┌────────
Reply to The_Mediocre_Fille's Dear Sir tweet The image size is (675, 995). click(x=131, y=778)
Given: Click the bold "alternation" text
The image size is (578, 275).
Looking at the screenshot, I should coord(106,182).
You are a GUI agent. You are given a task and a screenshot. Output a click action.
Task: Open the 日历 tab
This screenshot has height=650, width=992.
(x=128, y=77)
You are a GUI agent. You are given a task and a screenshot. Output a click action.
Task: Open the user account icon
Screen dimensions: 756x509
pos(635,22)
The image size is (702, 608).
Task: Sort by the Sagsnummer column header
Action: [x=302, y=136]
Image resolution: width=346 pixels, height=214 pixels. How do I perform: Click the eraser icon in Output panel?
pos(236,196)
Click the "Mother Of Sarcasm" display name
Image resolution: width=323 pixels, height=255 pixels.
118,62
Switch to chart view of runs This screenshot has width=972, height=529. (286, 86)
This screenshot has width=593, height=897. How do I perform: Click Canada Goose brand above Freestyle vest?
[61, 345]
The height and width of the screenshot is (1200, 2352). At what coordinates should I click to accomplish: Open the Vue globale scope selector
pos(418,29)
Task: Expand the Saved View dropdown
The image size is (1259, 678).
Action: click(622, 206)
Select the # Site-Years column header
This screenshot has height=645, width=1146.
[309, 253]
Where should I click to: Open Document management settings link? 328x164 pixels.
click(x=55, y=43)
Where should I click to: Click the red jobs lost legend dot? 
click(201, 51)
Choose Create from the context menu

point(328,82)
└────────
= Exercise aim =
Render every line of the items above as a Markdown table with two columns, Row and Line. Number each row and leave out blank lines.

= Task solution =
| Row | Line |
|---|---|
| 1 | Reply to The_Mediocre_Fille's Dear Sir tweet The image size is (675, 995). click(x=131, y=778) |
| 2 | Given: Click the bold "alternation" text |
| 3 | The image size is (578, 275). |
| 4 | Looking at the screenshot, I should coord(106,182). |
| 5 | You are a GUI agent. You are given a task and a screenshot. Output a click action. |
| 6 | Task: Open the 日历 tab |
| 7 | This screenshot has height=650, width=992. |
| 8 | (x=128, y=77) |
| 9 | You are a GUI agent. You are given a task and a screenshot. Output a click action. |
| 10 | Task: Open the user account icon |
| 11 | Screen dimensions: 756x509 |
| 12 | pos(635,22) |
| 13 | The image size is (702, 608). |
| 14 | Task: Sort by the Sagsnummer column header |
| 15 | Action: [x=302, y=136] |
| 16 | Image resolution: width=346 pixels, height=214 pixels. How do I perform: Click the eraser icon in Output panel? |
| 17 | pos(236,196) |
| 18 | Click the "Mother Of Sarcasm" display name |
| 19 | Image resolution: width=323 pixels, height=255 pixels. |
| 20 | 118,62 |
| 21 | Switch to chart view of runs This screenshot has width=972, height=529. (286, 86) |
| 22 | This screenshot has width=593, height=897. How do I perform: Click Canada Goose brand above Freestyle vest? |
| 23 | [61, 345] |
| 24 | The height and width of the screenshot is (1200, 2352). At what coordinates should I click to accomplish: Open the Vue globale scope selector |
| 25 | pos(418,29) |
| 26 | Task: Expand the Saved View dropdown |
| 27 | The image size is (1259, 678). |
| 28 | Action: click(622, 206) |
| 29 | Select the # Site-Years column header |
| 30 | This screenshot has height=645, width=1146. |
| 31 | [309, 253] |
| 32 | Where should I click to: Open Document management settings link? 328x164 pixels. |
| 33 | click(x=55, y=43) |
| 34 | Where should I click to: Click the red jobs lost legend dot?  |
| 35 | click(201, 51) |
| 36 | Choose Create from the context menu |
| 37 | point(328,82) |